WORK TO COMPLETE
Below are several records. Retype exactly those lines running from the one with "Your Privacy Choices (268, 2498)" through the one with "お問い合わせ (802, 2460)", end lines included, and no others.

━━━━━ SUPPLIED DATA ━━━━━

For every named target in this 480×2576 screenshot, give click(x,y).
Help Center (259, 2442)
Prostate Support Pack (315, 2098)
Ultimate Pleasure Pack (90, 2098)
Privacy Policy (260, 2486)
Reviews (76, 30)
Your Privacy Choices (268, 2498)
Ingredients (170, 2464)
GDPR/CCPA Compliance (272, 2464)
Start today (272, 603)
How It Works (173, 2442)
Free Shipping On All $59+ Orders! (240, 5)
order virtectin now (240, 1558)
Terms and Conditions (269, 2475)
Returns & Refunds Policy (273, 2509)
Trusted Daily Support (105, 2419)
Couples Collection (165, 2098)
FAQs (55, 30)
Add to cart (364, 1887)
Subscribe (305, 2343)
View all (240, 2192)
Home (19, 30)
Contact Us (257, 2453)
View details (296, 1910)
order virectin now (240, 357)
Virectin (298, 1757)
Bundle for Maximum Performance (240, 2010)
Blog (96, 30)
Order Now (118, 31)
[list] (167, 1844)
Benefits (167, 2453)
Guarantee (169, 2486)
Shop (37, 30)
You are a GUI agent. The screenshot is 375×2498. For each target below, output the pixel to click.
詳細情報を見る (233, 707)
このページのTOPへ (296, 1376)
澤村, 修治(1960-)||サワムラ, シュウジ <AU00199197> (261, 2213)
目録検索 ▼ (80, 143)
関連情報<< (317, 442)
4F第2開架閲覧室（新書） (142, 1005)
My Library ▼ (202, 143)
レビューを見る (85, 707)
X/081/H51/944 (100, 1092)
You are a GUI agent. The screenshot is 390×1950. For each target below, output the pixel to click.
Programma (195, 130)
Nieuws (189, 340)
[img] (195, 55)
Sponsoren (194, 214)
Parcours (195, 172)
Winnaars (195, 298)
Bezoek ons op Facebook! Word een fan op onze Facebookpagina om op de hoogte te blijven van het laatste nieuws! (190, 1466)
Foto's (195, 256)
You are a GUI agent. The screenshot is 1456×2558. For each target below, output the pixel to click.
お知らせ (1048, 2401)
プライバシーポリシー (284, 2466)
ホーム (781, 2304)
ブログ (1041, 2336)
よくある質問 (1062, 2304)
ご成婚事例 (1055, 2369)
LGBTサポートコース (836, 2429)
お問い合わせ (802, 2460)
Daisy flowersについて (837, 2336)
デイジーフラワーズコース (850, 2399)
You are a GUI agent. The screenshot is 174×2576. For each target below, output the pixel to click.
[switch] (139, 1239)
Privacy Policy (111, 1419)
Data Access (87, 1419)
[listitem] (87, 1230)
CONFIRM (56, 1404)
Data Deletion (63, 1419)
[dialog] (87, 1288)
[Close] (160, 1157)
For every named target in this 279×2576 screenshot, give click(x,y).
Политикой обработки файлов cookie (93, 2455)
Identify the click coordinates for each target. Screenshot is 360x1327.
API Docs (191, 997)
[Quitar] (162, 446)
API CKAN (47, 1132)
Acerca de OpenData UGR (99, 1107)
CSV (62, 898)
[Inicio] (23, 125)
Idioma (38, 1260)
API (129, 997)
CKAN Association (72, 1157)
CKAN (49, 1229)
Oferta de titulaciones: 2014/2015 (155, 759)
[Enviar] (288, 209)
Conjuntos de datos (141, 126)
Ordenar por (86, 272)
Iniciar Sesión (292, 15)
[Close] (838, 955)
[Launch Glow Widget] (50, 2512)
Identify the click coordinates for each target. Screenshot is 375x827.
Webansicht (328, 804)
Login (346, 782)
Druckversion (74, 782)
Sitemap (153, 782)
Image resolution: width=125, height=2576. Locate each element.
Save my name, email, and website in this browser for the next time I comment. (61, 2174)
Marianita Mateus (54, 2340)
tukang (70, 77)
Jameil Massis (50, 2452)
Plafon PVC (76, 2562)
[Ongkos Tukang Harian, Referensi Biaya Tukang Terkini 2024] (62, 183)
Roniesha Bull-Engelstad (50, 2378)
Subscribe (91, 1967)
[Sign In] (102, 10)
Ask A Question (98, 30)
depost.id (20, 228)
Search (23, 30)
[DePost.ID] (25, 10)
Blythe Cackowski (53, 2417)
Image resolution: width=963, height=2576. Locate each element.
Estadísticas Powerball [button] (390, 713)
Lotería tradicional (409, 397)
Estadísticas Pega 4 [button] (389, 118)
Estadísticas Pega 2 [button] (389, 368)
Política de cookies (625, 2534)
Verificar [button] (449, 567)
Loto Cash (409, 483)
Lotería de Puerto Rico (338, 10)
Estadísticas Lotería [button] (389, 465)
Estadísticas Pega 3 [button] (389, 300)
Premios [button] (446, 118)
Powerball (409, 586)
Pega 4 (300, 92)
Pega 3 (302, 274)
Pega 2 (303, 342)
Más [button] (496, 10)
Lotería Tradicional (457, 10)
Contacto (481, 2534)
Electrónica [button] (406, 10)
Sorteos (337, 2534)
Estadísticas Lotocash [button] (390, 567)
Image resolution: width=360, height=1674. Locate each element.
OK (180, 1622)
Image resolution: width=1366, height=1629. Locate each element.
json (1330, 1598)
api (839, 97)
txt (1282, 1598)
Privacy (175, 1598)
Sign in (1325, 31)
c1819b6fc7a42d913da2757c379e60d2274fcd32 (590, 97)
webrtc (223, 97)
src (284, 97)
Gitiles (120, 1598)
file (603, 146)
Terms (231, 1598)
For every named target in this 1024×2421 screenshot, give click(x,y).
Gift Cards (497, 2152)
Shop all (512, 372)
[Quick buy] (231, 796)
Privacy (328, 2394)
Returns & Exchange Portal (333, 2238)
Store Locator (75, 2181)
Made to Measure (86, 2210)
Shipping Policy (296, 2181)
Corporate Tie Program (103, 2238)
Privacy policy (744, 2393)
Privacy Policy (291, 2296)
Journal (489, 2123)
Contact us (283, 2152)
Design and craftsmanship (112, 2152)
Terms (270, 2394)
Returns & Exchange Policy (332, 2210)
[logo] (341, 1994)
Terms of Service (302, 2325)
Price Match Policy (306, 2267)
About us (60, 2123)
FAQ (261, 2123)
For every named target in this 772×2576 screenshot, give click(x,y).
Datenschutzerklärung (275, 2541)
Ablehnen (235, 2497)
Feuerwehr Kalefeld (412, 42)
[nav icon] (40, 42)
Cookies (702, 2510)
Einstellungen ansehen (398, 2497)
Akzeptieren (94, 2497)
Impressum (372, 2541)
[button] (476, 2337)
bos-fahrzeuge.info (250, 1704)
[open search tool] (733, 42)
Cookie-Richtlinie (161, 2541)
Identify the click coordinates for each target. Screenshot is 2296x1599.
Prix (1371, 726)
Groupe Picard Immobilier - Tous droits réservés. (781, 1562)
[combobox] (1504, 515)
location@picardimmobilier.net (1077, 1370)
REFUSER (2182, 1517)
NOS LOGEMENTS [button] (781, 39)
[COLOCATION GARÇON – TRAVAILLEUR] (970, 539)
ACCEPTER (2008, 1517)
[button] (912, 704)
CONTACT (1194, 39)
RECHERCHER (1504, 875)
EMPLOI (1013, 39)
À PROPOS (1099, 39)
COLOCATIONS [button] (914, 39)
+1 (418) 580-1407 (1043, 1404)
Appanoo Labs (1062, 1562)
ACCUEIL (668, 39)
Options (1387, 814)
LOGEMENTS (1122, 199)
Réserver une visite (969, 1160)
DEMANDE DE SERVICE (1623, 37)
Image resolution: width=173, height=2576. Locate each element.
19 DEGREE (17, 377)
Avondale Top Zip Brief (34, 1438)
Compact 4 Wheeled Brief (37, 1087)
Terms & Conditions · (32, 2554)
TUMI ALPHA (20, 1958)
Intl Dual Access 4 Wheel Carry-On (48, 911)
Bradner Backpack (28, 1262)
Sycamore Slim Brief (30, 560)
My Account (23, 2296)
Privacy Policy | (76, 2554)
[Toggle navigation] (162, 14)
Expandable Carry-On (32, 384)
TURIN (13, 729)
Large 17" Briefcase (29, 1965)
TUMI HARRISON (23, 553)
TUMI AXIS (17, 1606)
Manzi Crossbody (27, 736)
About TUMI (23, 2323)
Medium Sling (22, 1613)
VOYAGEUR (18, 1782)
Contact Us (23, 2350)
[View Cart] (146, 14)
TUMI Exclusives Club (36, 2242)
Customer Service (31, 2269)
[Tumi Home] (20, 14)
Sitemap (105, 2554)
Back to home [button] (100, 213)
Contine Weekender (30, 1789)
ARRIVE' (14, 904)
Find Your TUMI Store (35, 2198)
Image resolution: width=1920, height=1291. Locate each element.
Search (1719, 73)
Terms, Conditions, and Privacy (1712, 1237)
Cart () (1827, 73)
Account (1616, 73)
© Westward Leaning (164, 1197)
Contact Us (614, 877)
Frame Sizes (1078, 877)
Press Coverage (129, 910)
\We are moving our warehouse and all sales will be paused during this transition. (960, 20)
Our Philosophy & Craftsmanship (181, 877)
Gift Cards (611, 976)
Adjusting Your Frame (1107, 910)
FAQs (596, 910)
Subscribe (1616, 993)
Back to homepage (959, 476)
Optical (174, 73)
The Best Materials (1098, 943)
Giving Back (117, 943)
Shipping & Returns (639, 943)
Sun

━━━━━

EXERCISE ANSWER
Your Privacy Choices (268, 2498)
Ingredients (170, 2464)
GDPR/CCPA Compliance (272, 2464)
Start today (272, 603)
How It Works (173, 2442)
Free Shipping On All $59+ Orders! (240, 5)
order virtectin now (240, 1558)
Terms and Conditions (269, 2475)
Returns & Refunds Policy (273, 2509)
Trusted Daily Support (105, 2419)
Couples Collection (165, 2098)
FAQs (55, 30)
Add to cart (364, 1887)
Subscribe (305, 2343)
View all (240, 2192)
Home (19, 30)
Contact Us (257, 2453)
View details (296, 1910)
order virectin now (240, 357)
Virectin (298, 1757)
Bundle for Maximum Performance (240, 2010)
Blog (96, 30)
Order Now (118, 31)
[list] (167, 1844)
Benefits (167, 2453)
Guarantee (169, 2486)
Shop (37, 30)
You are a GUI agent. The screenshot is 375×2498. For each target below, output the pixel to click.
詳細情報を見る (233, 707)
このページのTOPへ (296, 1376)
澤村, 修治(1960-)||サワムラ, シュウジ <AU00199197> (261, 2213)
目録検索 ▼ (80, 143)
関連情報<< (317, 442)
4F第2開架閲覧室（新書） (142, 1005)
My Library ▼ (202, 143)
レビューを見る (85, 707)
X/081/H51/944 (100, 1092)
You are a GUI agent. The screenshot is 390×1950. For each target below, output the pixel to click.
Programma (195, 130)
Nieuws (189, 340)
[img] (195, 55)
Sponsoren (194, 214)
Parcours (195, 172)
Winnaars (195, 298)
Bezoek ons op Facebook! Word een fan op onze Facebookpagina om op de hoogte te blijven van het laatste nieuws! (190, 1466)
Foto's (195, 256)
You are a GUI agent. The screenshot is 1456×2558. For each target below, output the pixel to click.
お知らせ (1048, 2401)
プライバシーポリシー (284, 2466)
ホーム (781, 2304)
ブログ (1041, 2336)
よくある質問 (1062, 2304)
ご成婚事例 (1055, 2369)
LGBTサポートコース (836, 2429)
お問い合わせ (802, 2460)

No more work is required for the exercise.